Trente ans de djihad et d’expériences politiques désastreuses ont convaincu le cœur des sociétés d’Égypte et du Maghreb de sa nocivité. Il n’en reste pas moins que d’aucuns, à Alger comme à Damas, ne seraient pas mécontents que la France renoue avec la guerre civile religieuse, à laquelle ils ont amèrement goûté.
Par Pierre Vermeren.

Cette tribune est parue dans Le Figaro du 22.11. Nous n’y ajouterons pas de commentaire superflu. Sauf qu’on croyait, dans la seconde moitié du siècle dernier, à l’effacement proche et certain du religieux du cœur des sociétés humaines. Cette opinion, faite en réalité de l’orgueil moderniste, a eu le sort que l’on sait. Et cet article de haute volée, comme généralement ceux de Pierre Vermeren, nous en donne des illustrations inquiétantes et proches. Elles sont déjà notre aujourd’hui et portent d’assez noires perspectives pour les décennies à venir. À la charge des générations montantes. JSF
TRIBUNE – L’esprit de suffisance et l’aveuglement de nos dirigeants, qui refusent aussi bien de prendre en compte les réalités économiques et culturelles que de faire appel au peuple, rappellent notamment la crise qui a fini par emporter l’Ancien Régime sous Louis XVI, analyse l’historien.
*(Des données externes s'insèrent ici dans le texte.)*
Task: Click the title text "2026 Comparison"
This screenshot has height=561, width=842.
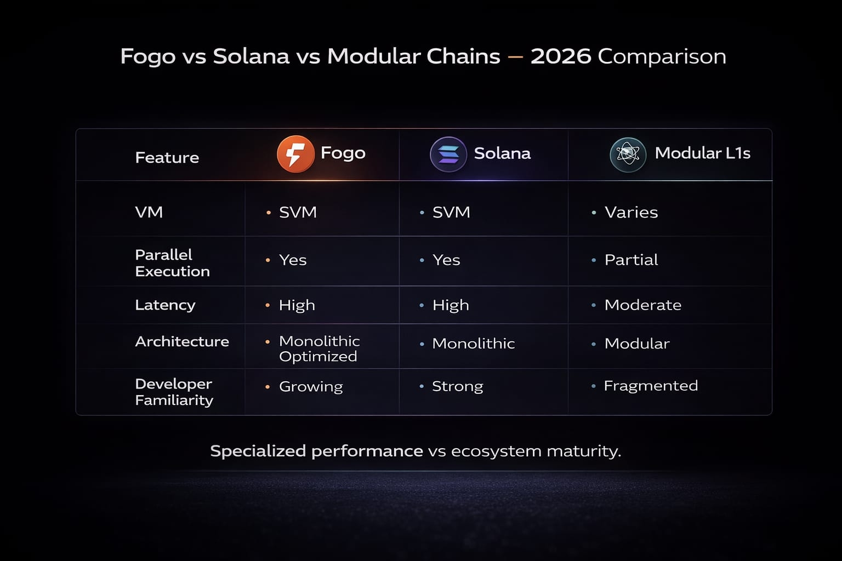Action: coord(628,56)
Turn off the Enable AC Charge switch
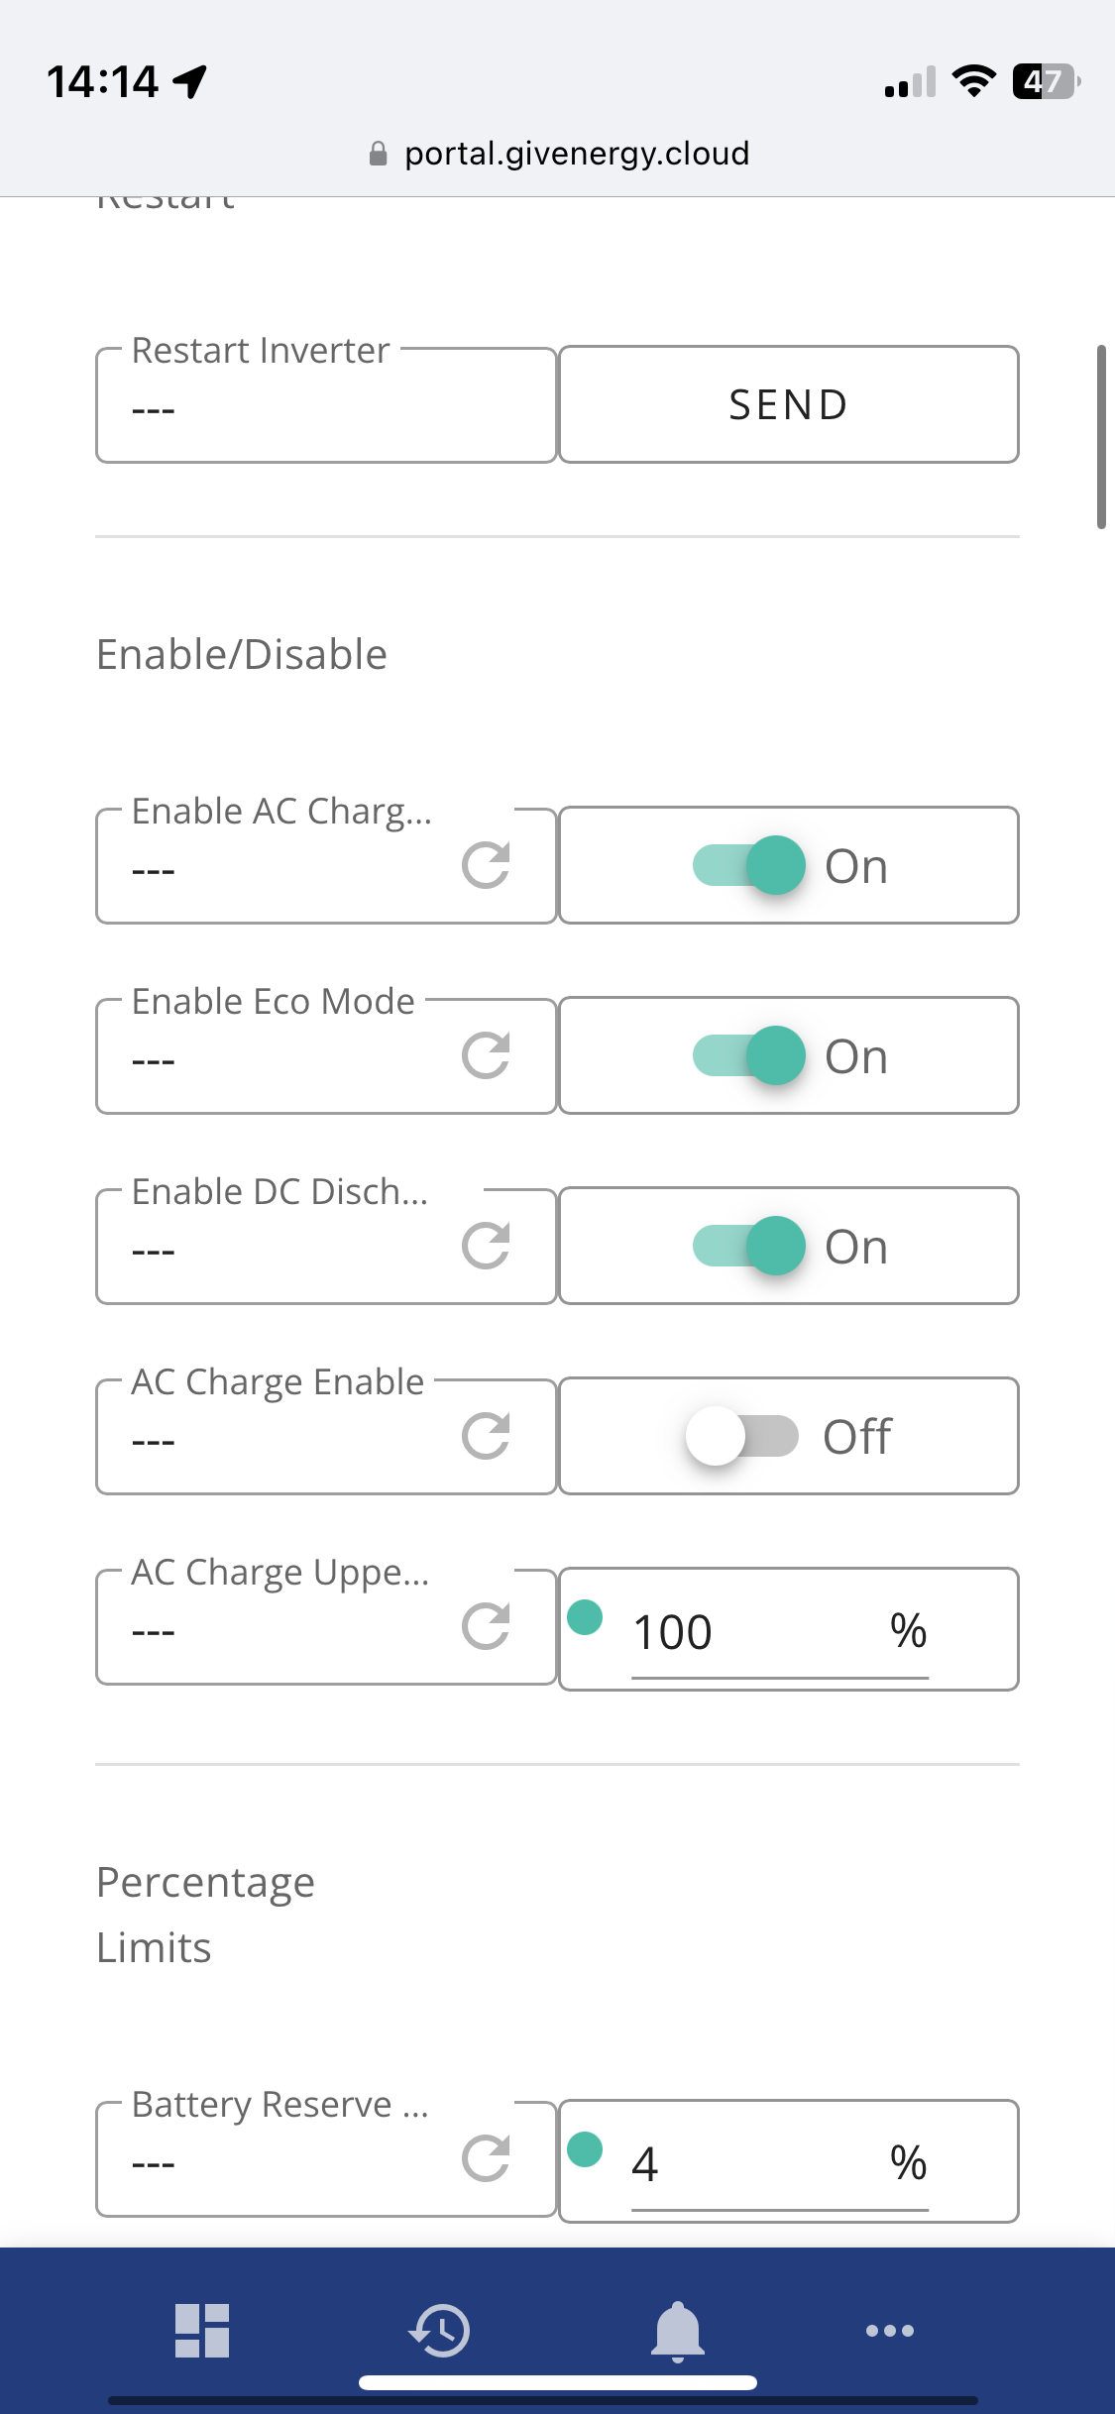This screenshot has height=2414, width=1115. (x=748, y=865)
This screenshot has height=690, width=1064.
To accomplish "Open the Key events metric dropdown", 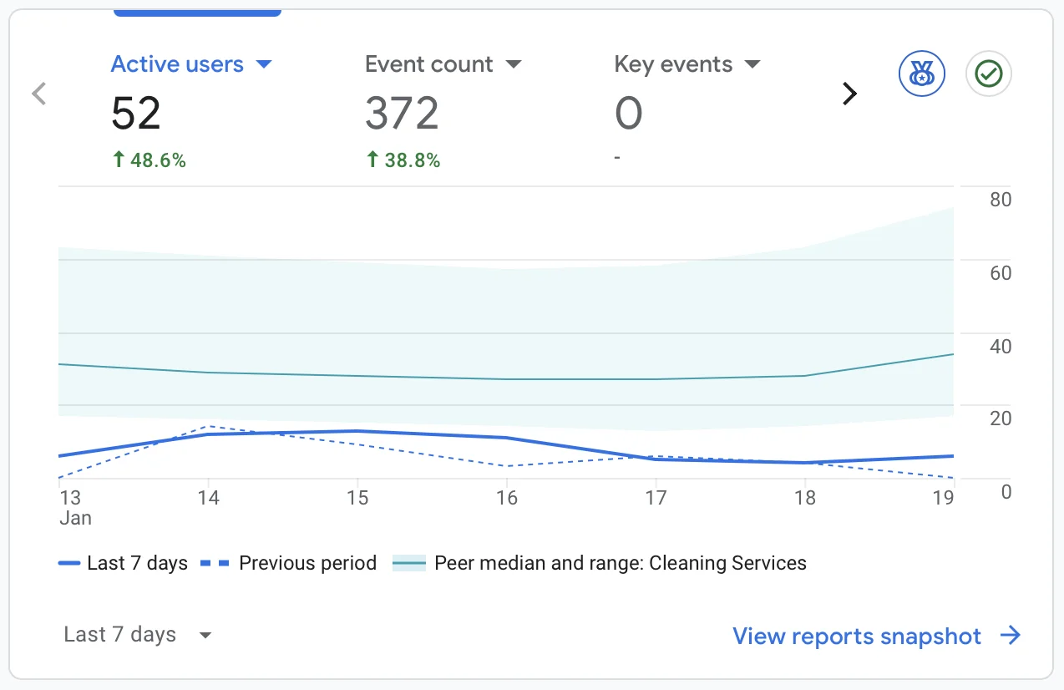I will [752, 63].
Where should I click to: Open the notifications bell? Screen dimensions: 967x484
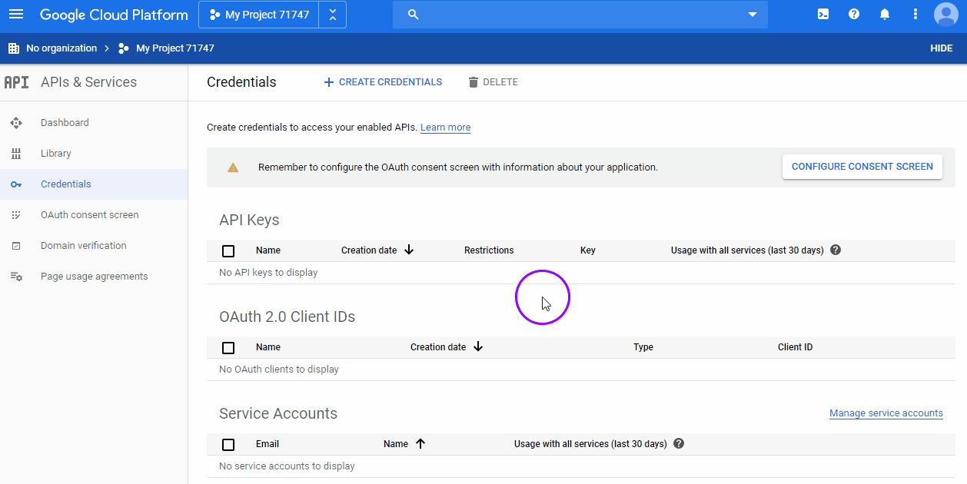tap(884, 14)
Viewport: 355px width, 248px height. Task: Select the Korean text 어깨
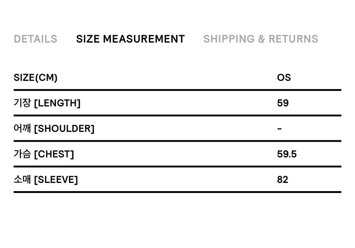[x=22, y=129]
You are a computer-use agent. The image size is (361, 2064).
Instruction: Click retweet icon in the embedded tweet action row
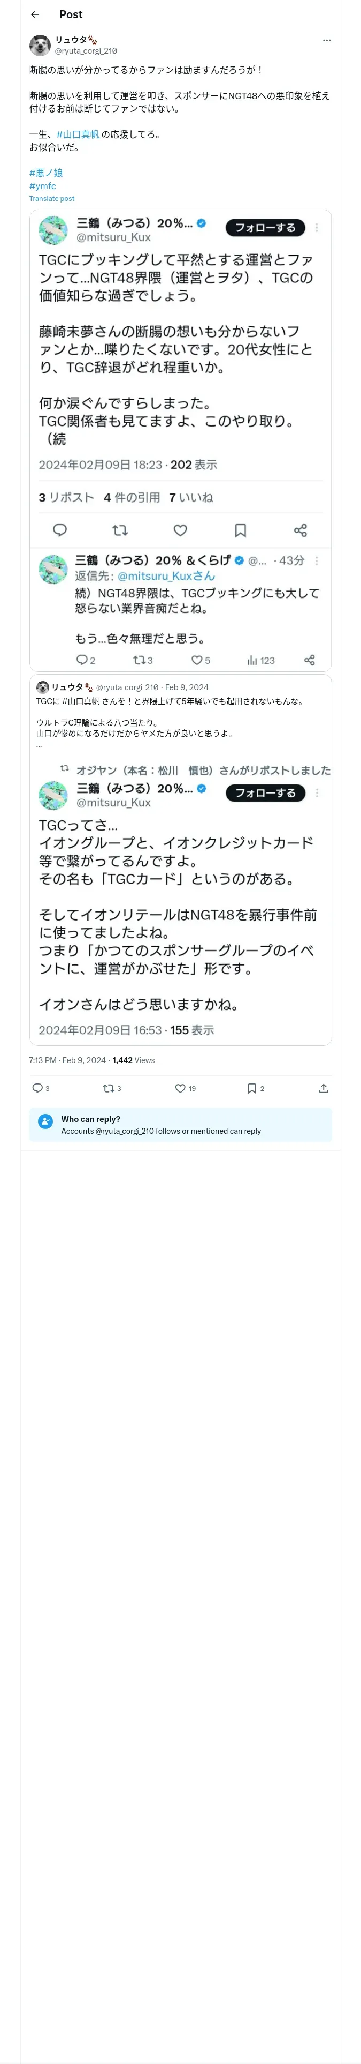120,530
Normalien et agrégé d’histoire, spécialiste du Maghreb, Pierre Vermeren est l’auteur de nombreux ouvrages salués par la critique. Il a notamment publié Dissidents du Maghreb. Depuis les indépendances (Belin, 2018), Déni français. Notre histoire secrète des relations franco-arabes (Albin Michel, 2019) et Histoire de l’Algérie contemporaine (Nouveau Monde Éditions, 2022).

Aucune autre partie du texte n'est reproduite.